Les tableaux sont arrivés de Neuchâtel, mais d’après la carte adressée à Aimé Bechtold et décrivant le contenu, le dessin de Sophie ne s’y trouve pas. Je n’ai pas eu le temps de déballer la caisse, ayant été surchargé ces deux derniers jours, mais elle se trouve dans […] premier corridor. J’ai déposé la clef de notre maison sur ton bureau. Je crois que les tableaux sont en tout à fait bon état, la caisse n’ayant aucune […].
Je pense qu’il suffira que Sophie écrive à Neuchâtel pour qu’on lui envoie son dessin directement, si on ne l’a déjà pas fait.
C’est bien malheureux que Gilbert [?] ait attrappé (sic) la coqueluche juste à ce moment, pourvu que cela n’entrave pas le séjour que Berthe doit faire à Jouxtens et dont elle a un si grand besoin. Les dernières nouvelles nous disaient qu’on pouvait […] Adèle à la montagne. Nous avons laissé Hélène hier, Jean devait arriver le lendemain de notre départ ; je regrette beaucoup de l’avoir manqué ainsi de quelques heures.
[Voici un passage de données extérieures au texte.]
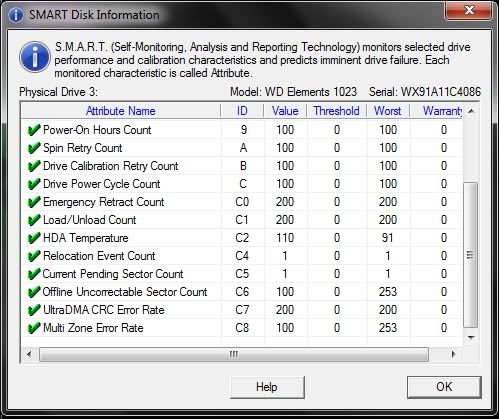The height and width of the screenshot is (419, 499).
Task: Confirm the dialog with OK
Action: [x=444, y=387]
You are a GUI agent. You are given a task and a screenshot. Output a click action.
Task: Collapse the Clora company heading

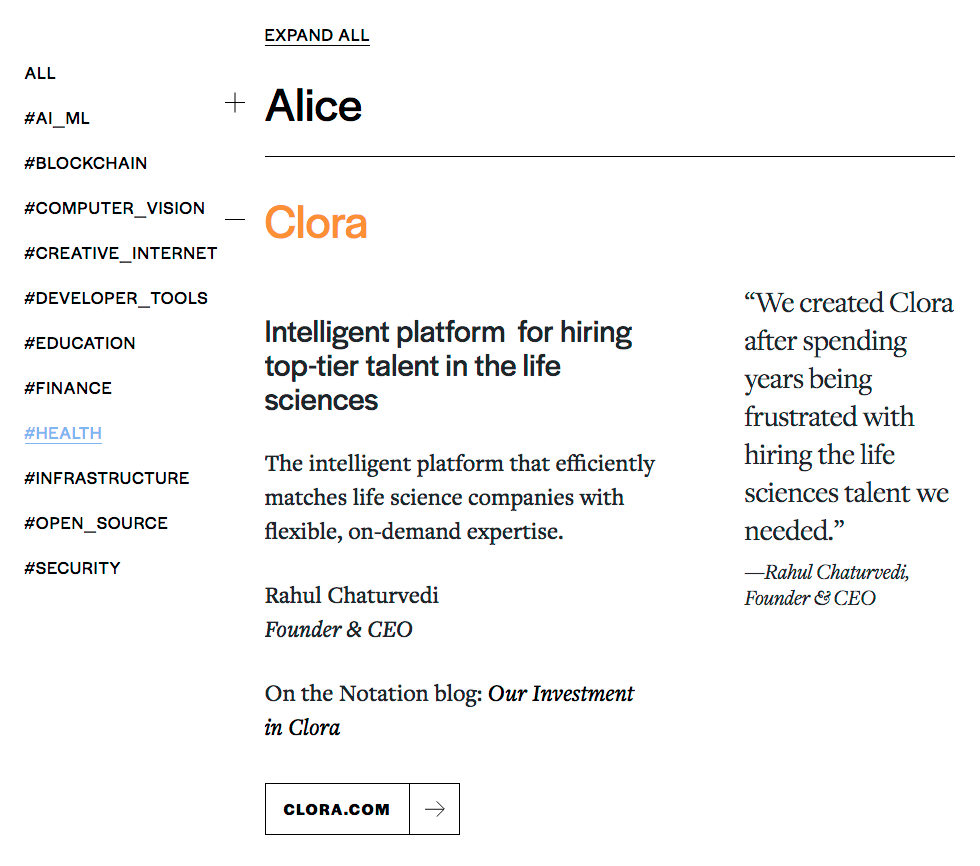pyautogui.click(x=316, y=223)
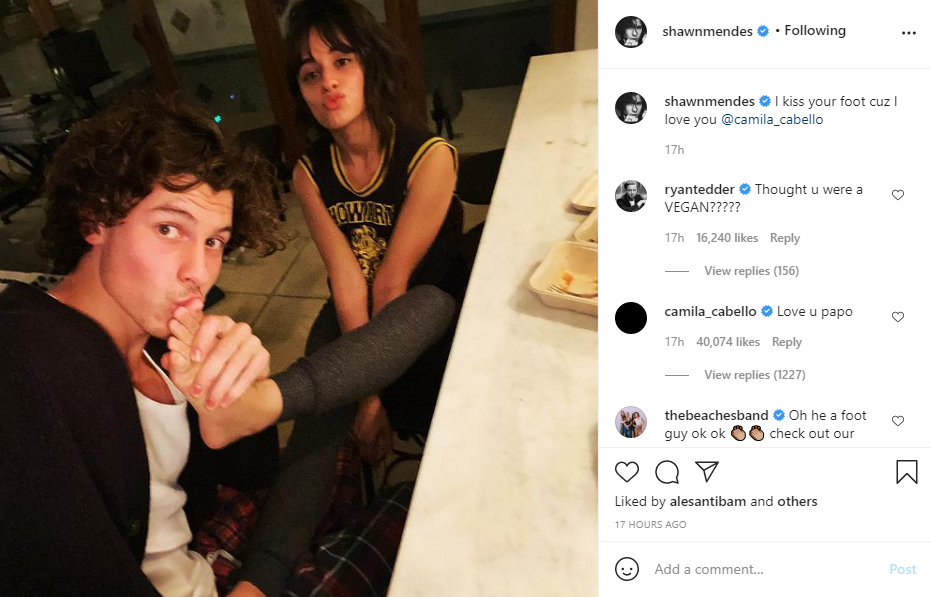The width and height of the screenshot is (931, 597).
Task: Open thebeachesband profile avatar
Action: 631,422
Dis bien des choses affectueuses à tous quand tu les verras, et reçoit (sic), cher papa, un baiser bien affectueux de ton fils.
Louis RIVIER.
P.S. Nous sommes reconnaissants [?] … André entré en bon …du collège
Bon état.
En 1924, Louis Rivier peint toute une série de petits paysages, dont les motifs sont choisis dans les environs du château de Mathod où il séjourne durant l’été.
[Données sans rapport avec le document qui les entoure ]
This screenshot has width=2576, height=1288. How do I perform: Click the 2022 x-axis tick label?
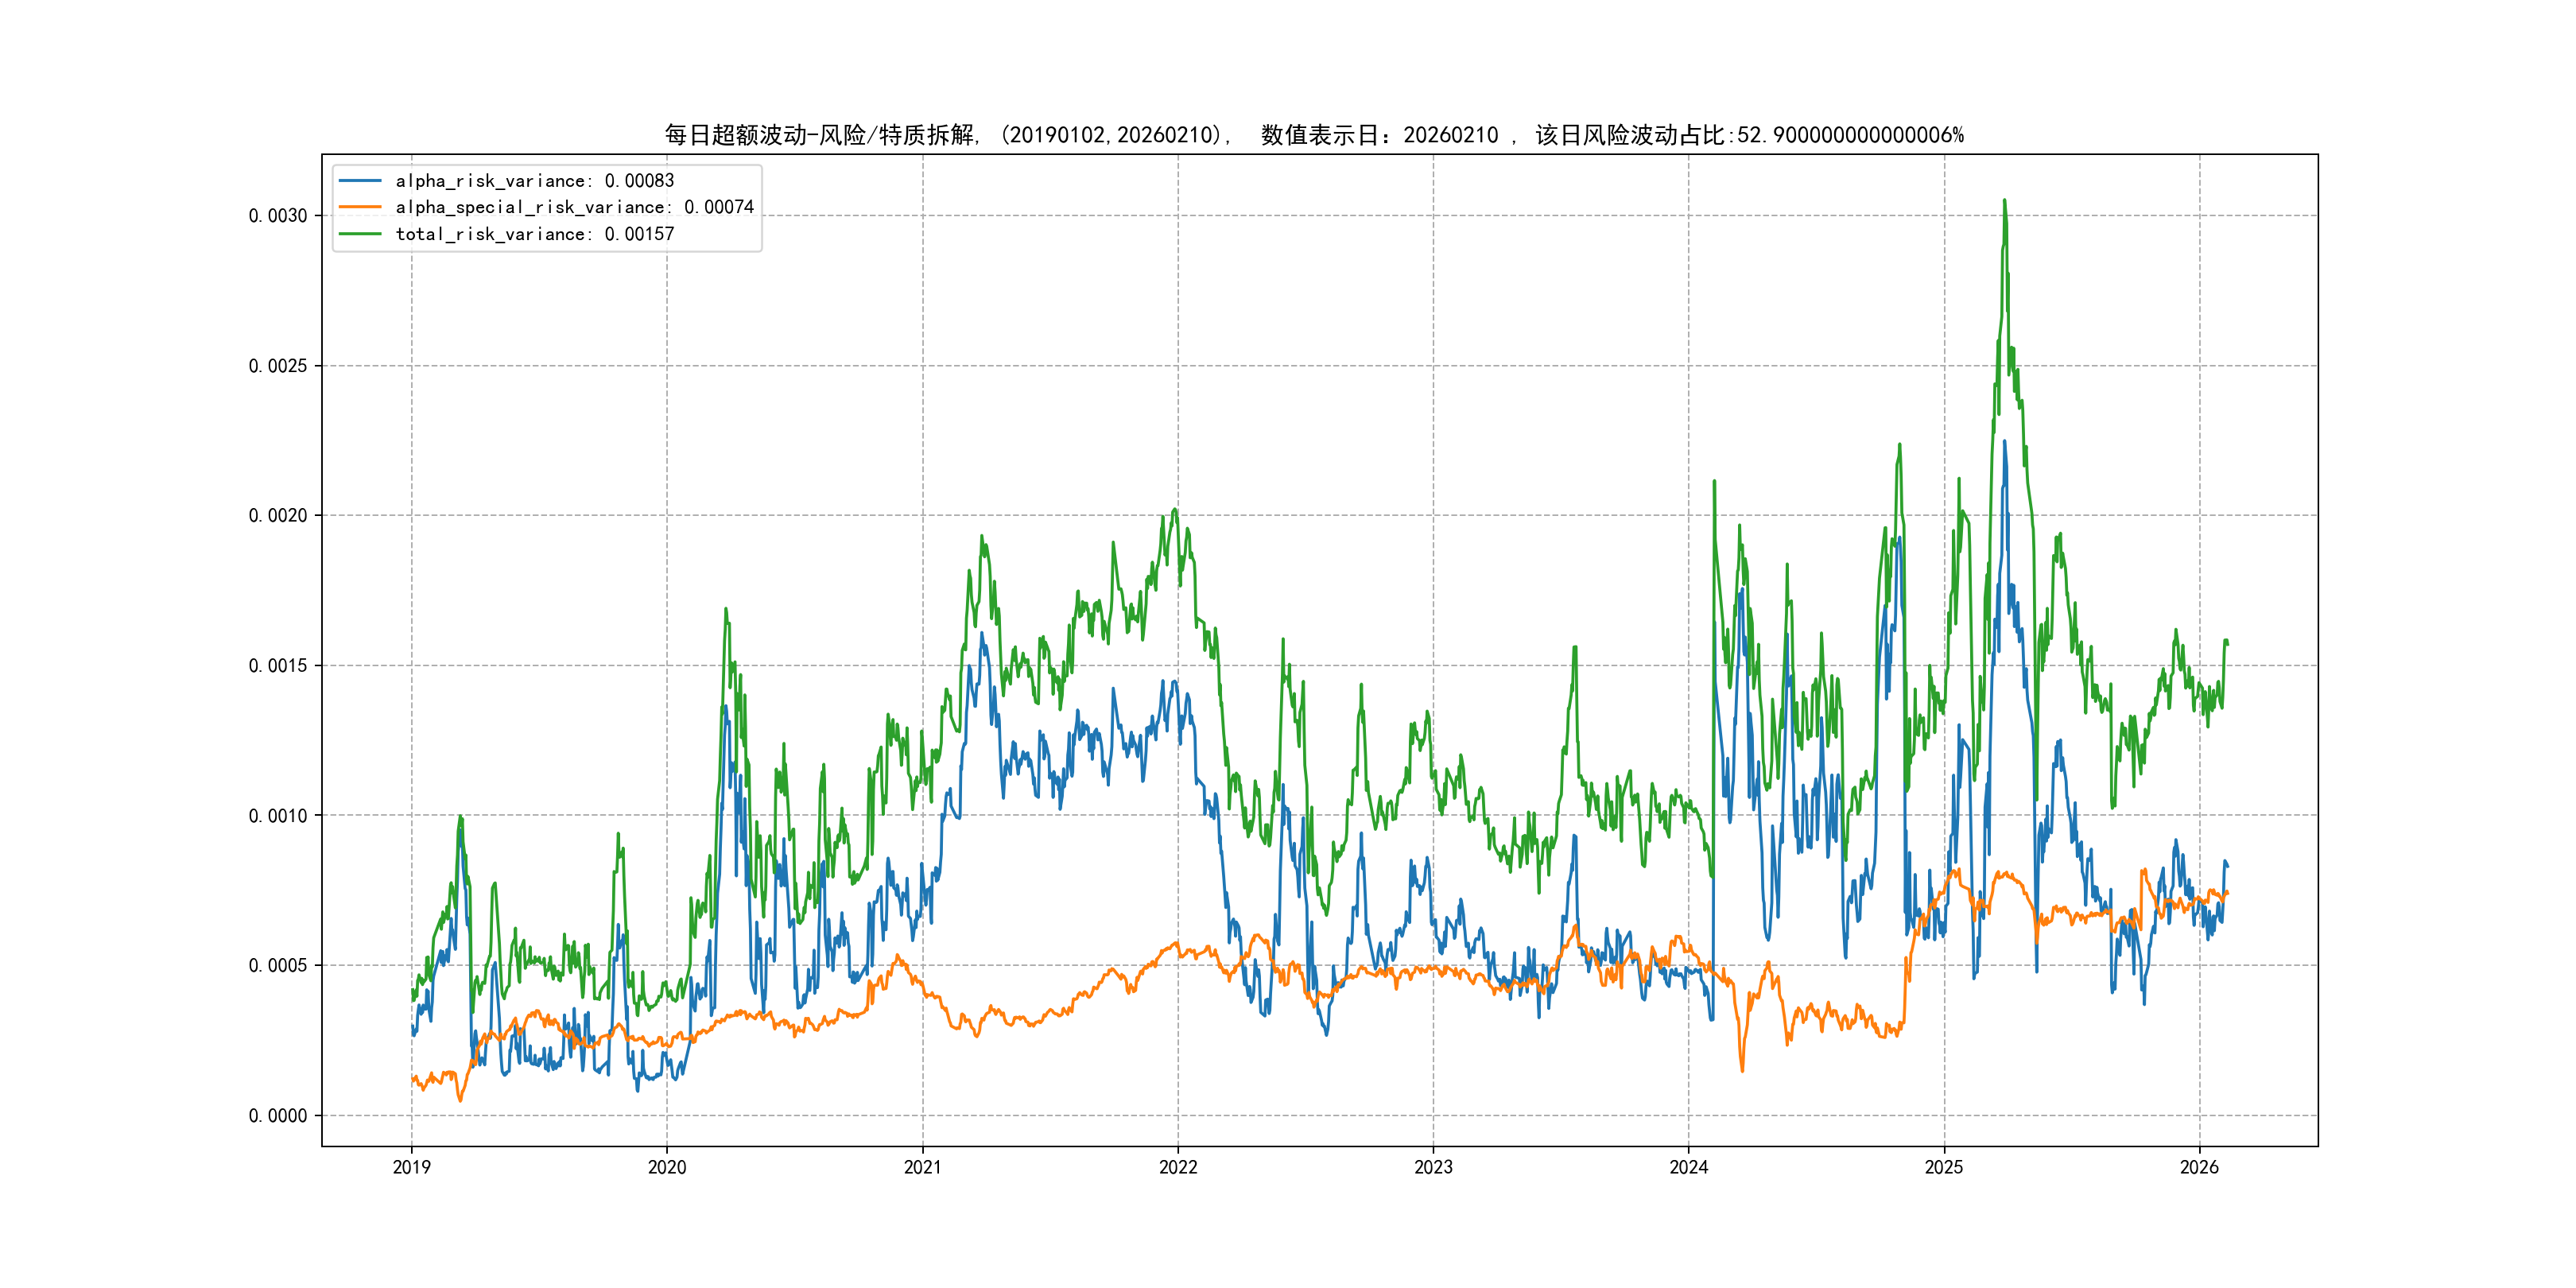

La même année, il conçoit le vitrail pour le temple de Mézières et organise une exposition personnelle à la Grenette à Lausanne. Plus de cent œuvres y figurent. L’œuvre la plus importante, par ses dimensions, est le Triomphe de la Mort dont l’idée lui était venue lorsque, malade à Paris, il était condamné à l’inaction. En 1907 déjà, il en avait tenté une première réalisation, sur une toile de sept mètres de longueur et de trois mètres de largeur. Gêné dans son travail par le grain du tissu, il recommença sur trois panneaux de bois formant un triptyque. Contraint de s’interrompre à nouveau du fait de ses nombreux travaux décoratifs, il reprend son ouvrage en 1924 et réussit enfin à le terminer. (Richard HEYD. 1943. Rivier, Neuchâtel et Paris : Editions Delachaux et Niestlé, pp. 91-92)
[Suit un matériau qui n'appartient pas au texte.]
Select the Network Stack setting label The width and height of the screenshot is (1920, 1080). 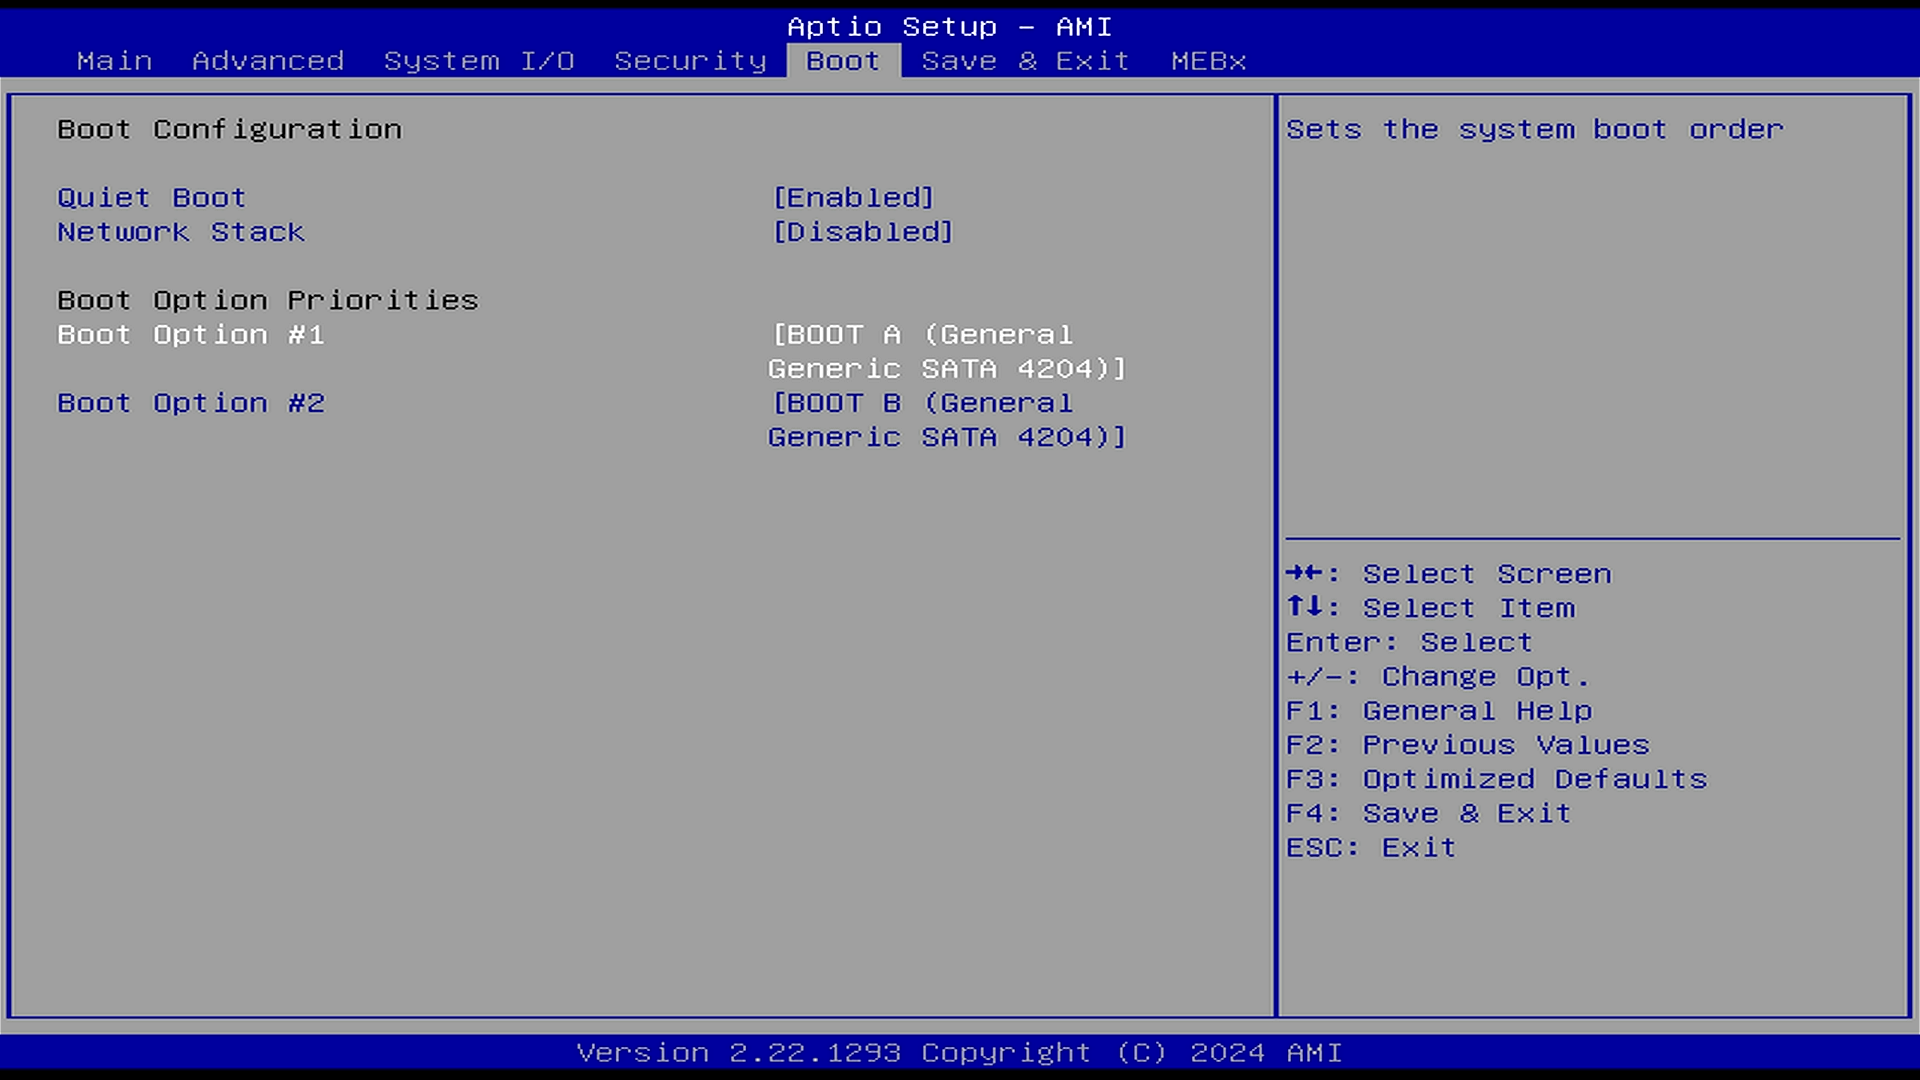point(180,232)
Rivier met en place le projet de vitraux pour la Cathédrale de Lausanne. Il entreprend la décoration du temple de Corcelles (Neuchâtel) et achève les vitraux de Faoug.
Il expose le Portrait de famille au Salon de Paris de 1924. Lettre de Louis Rivier à son père William-Mathod 19 juillet 1923 : « Je travaille actuellement avec entrain au portrait de famille qui avance bien et qui sera je crois une des choses les plus intéressantes à faire que j’aie eue en chantier. Je me sens maître de mes moyens et la possibilité d’exécuter une œuvre de cette nature, sans modèle est d’un grand avantage. Je sens se préciser ma conception de l’œuvre d’art : elle se ramène pour moi à la création d’une atmosphère spirituelle , d’une ambiance mystérieuse et parlante ; la grande erreur de notre époque c’est de croire que cette atmosphère dépend de « faire », de la technique, alors qu’elle provient de développement en précisant l’image intérieure, de la nécessité que cette image impose à l’artiste, de la façon dont celui-ci subordonne toutes ses intentions personnelles, toutes ses manies, tous ses dadas, à l’expression intégrale et précise cette vision. Mais combien d’artiste aujourd’hui qui n’ont plus même la notion de ce que c’est que cette image intérieure , de , c’est beaucoup , je crois, le résultat du préjugé de la notation […] directe , du travail d’après nature qui a permis d’arriver à un résultat même quand l’âme de l’artiste était vide et sèche ; et je me demande quelques fois si tous le mouvement moderne n’est pas en quelque sorte le résultat de la sensation confuse de cette vérité et l’application de différentes méthodes thérapeutiques à ce mal qu’il sent profond et incarné.» Fonds Louis Rivier, SIK-ISEA, Lausanne.
Les éditeurs Delachaux et Niestlé, à l’instigation de la famille du peintre Paul Robert, commandent à Rivier une biographie de son maître.
Avec quelques portraits et compositions, dont le Jugement de Pâris, Rivier constitue un ensemble qu’il expose à la galerie Lador à Genève. Il y intègre de très nombreuses esquisses et études pour les peintures de l’Aula du Palais de Rumine.